Realismo a ras de suelo
Transmitía seguridad. Al menos ésa era la impresión que daba. Parecía llevarte por un camino exento de peligros, pero al cabo de un centenar de páginas, el lector descubría con desasosiego que no era aquí adonde esperaba llegar. La suya era una prosa marmórea, impoluta, que brillaba -afirmó un escritor de poco nombre que probablemente le envidiaba- como si alguien hubiera lavado sus páginas, más de piedra que de papel, con un líquido abrasivo. Lo que quedaba era la limpidez de un realismo a ras de suelo. No necesitaba de florituras. El estilo se correspondía con la normalidad de los temas que trataba, de los personajes en cuyo interior se zambullía. Obligaba al lector de a pie a mirarse a sí mismo aunque ello le molestara. Encarnaba los ideales de la moralidad protestante, de pionero blanco, anglosajón, heredero de una forma de entender el arte y la vida de impronta puritana, pero que lanzaba esa manera de ver el mundo contra sí misma, produciendo el insólito efecto de mostrar lo que le enseñaron a ocultar. Sus novelas de costumbres eran ejercicios de desnudez para la clase media, incómodos a veces, pero a la postre, extrañamente liberadores.
Todo un poco a medio gas.

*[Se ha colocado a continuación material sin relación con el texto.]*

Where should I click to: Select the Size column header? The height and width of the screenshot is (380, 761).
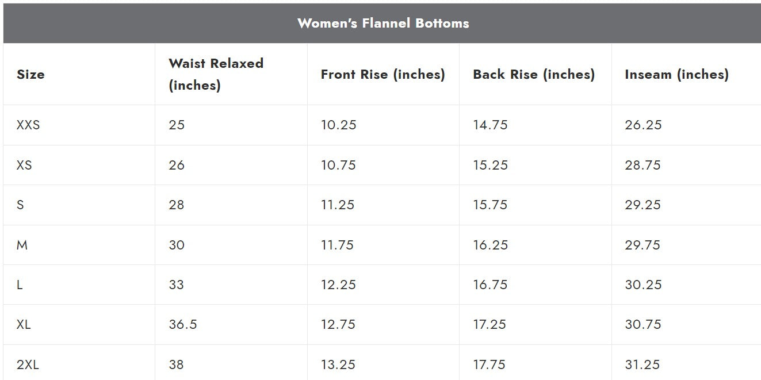30,74
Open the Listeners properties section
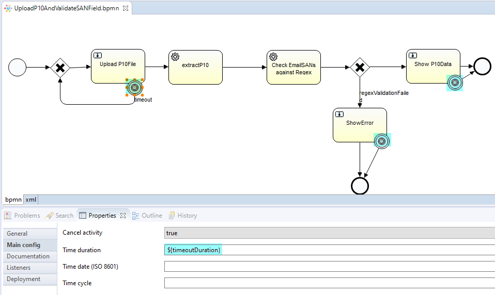495x295 pixels. [19, 268]
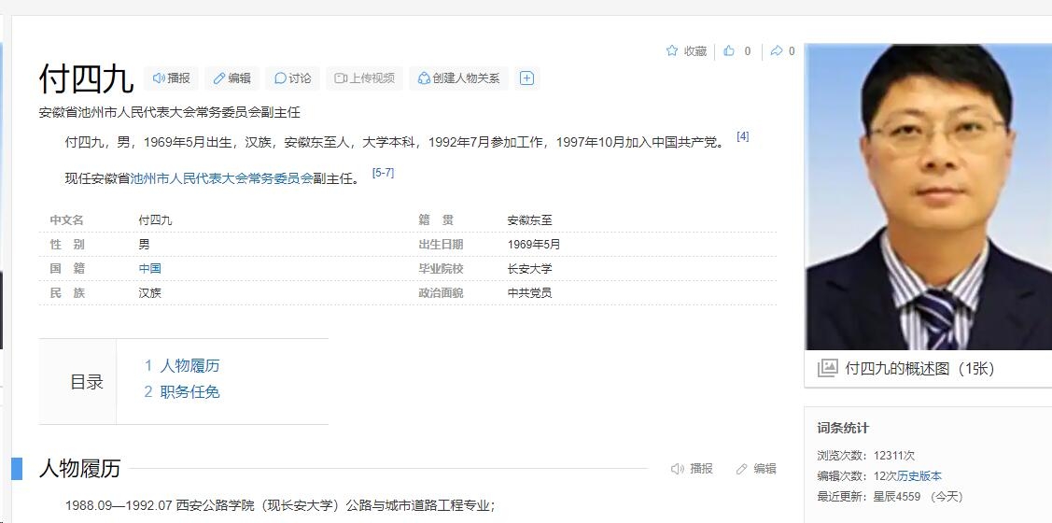Open the 池州市人民代表大会常务委员会 link
Screen dimensions: 1052x523
click(x=221, y=178)
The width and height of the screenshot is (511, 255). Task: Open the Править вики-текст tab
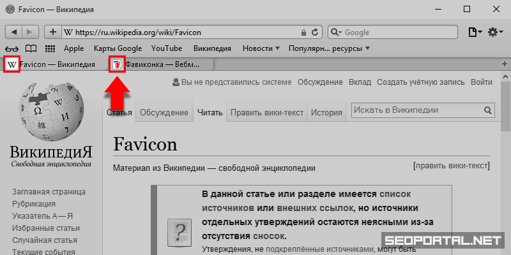click(267, 113)
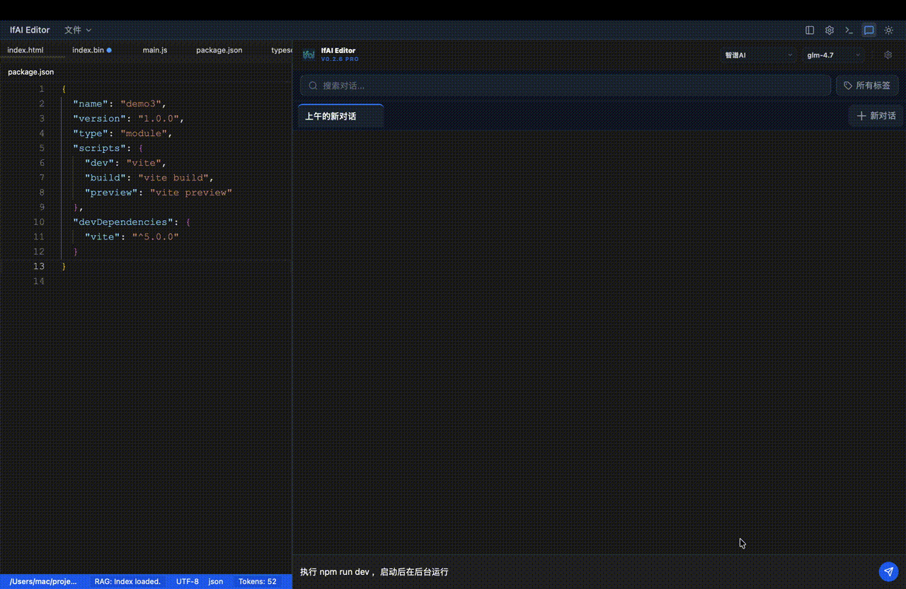Image resolution: width=906 pixels, height=589 pixels.
Task: Toggle the AI chat panel icon
Action: click(868, 30)
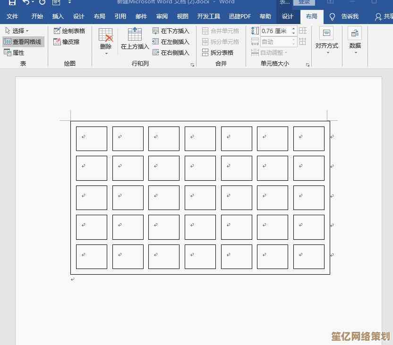Click the Share (共享) button

tap(384, 17)
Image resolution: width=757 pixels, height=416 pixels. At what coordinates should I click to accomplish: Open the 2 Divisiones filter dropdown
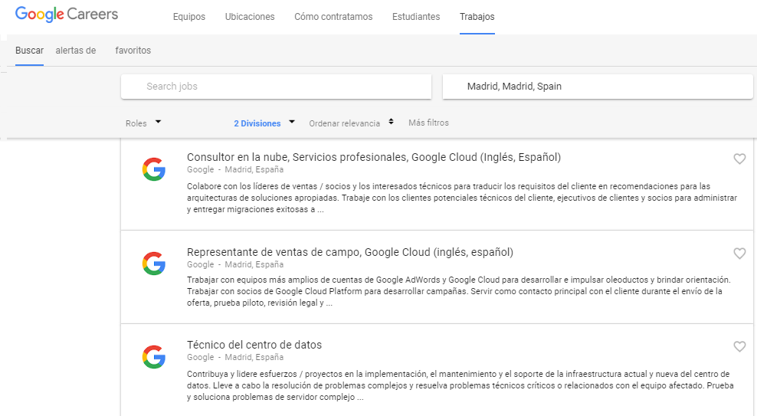tap(264, 123)
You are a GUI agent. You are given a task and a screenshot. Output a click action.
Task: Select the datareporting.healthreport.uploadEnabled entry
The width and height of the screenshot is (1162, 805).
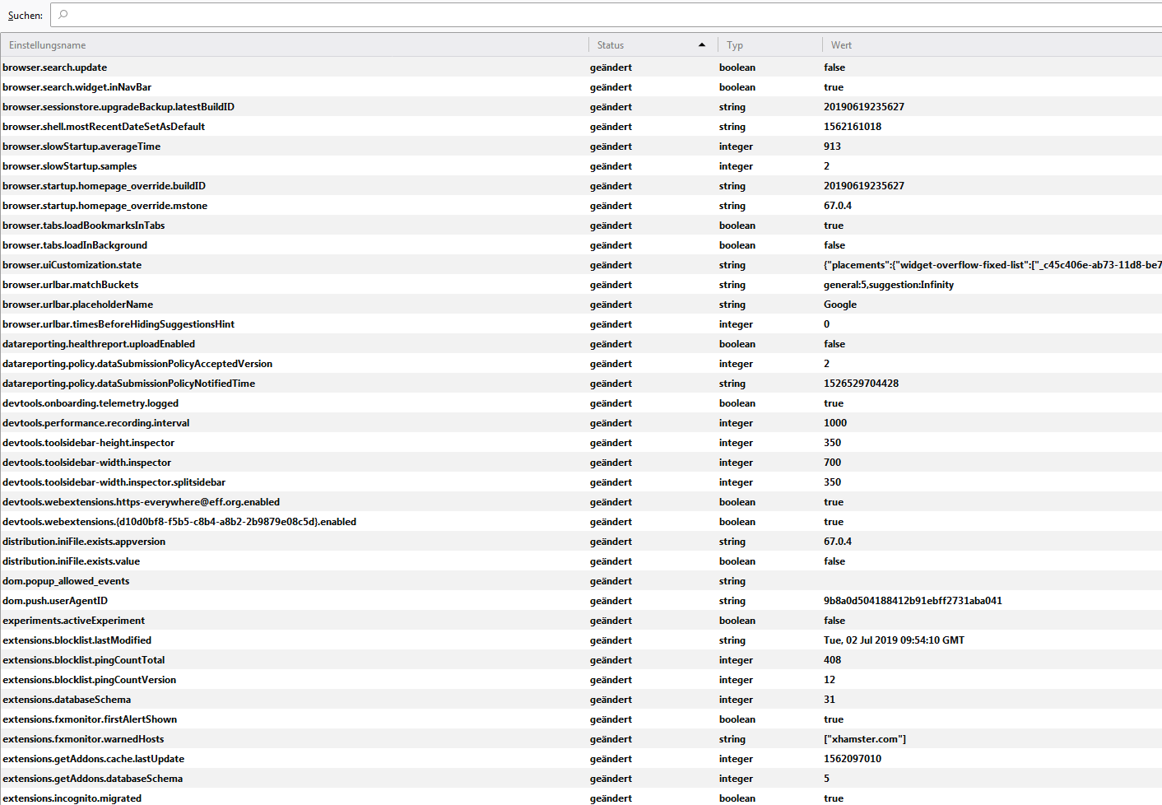click(99, 344)
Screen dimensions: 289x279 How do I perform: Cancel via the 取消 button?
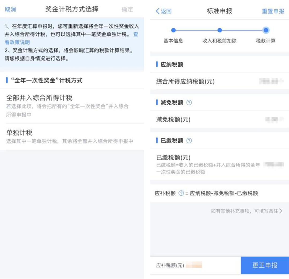pyautogui.click(x=11, y=9)
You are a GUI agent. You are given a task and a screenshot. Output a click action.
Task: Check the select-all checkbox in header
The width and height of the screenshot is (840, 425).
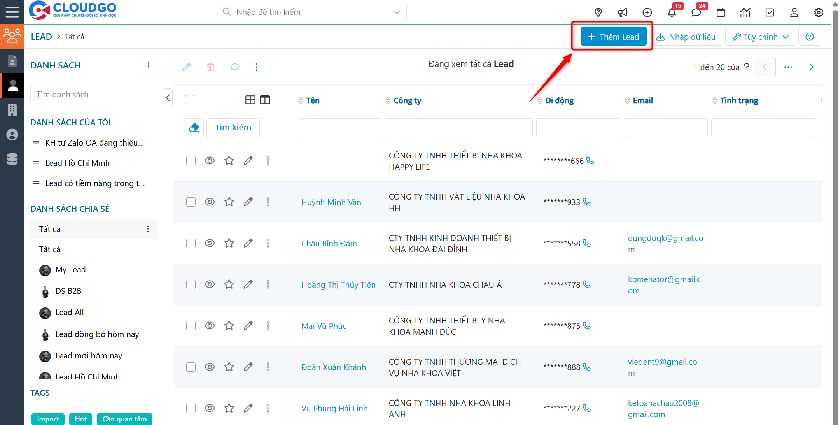pyautogui.click(x=190, y=100)
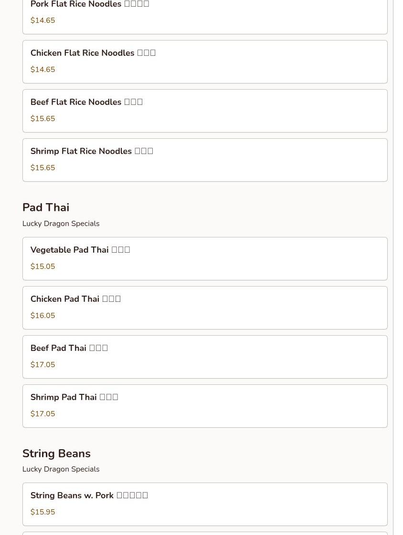Select the Pork Flat Rice Noodles item
The image size is (403, 535).
pos(205,15)
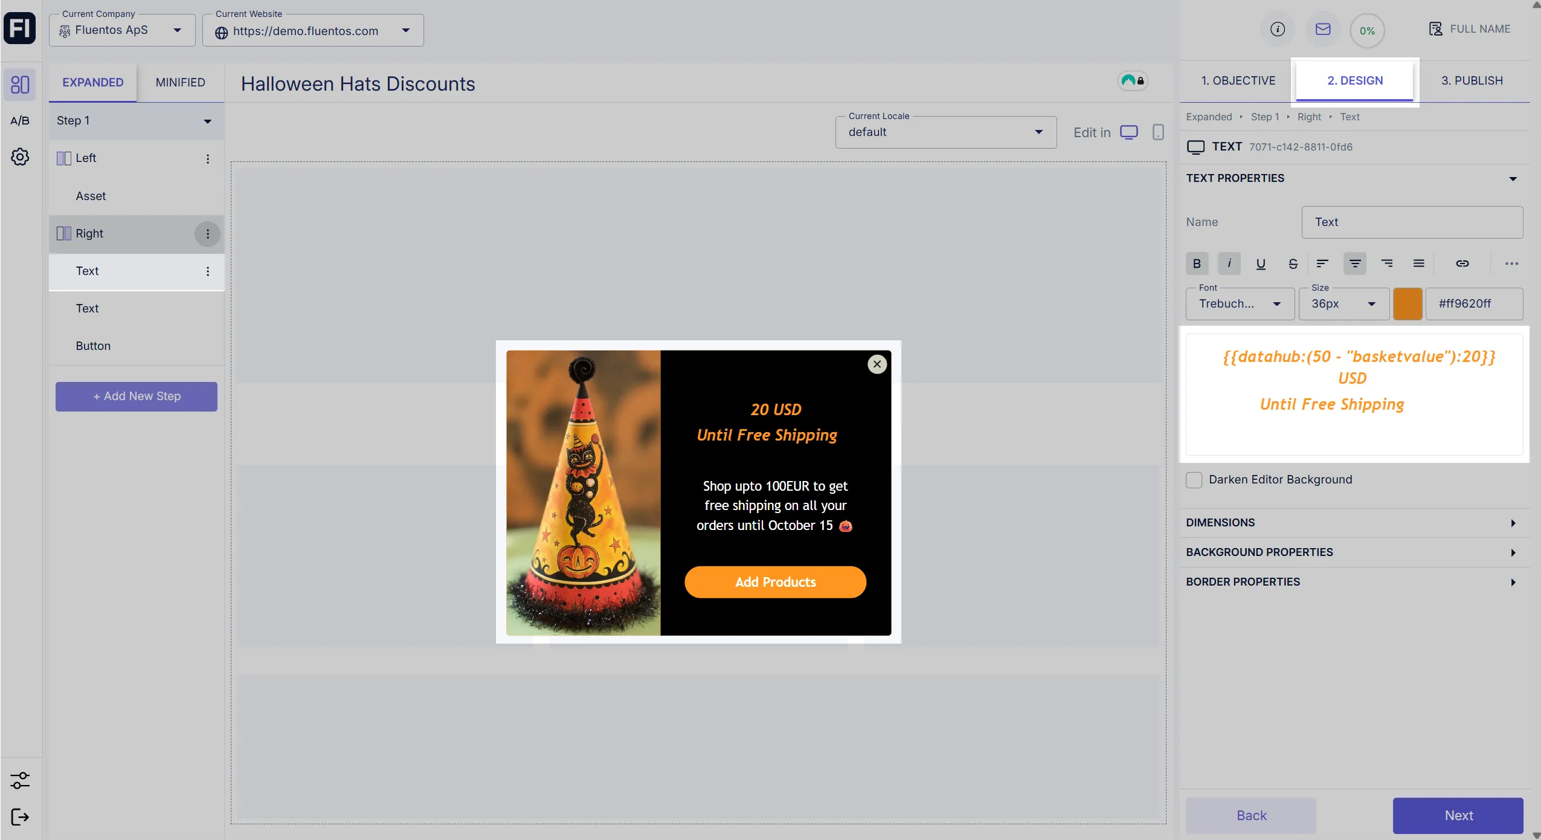Apply Italic formatting to the text

(x=1229, y=263)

Por eso los jóvenes narradores huían de él: representaba un pasado que tenían prisa por dejar atrás. Era de una honestidad radical, con una entrega al trabajo que eliminaba de su vocabulario la noción de descanso. Así se explica el centenar largo de títulos que jalonan su carrera. Pertenecía a una raza de colosos literarios de estirpe inequívocamente norteamericana: el escritor total capaz de devorar el entorno de varias generaciones. Con él desaparece una manera de ver la literatura. Deja un vacío difícil de colmar: incluso quienes estaban en las antípodas de su estética notarán, con extrañeza, que lo echan de menos. Yo ya he empezado a hacerlo.
Eduardo Lago es escritor y director del Instituto Cervantes de Nueva York.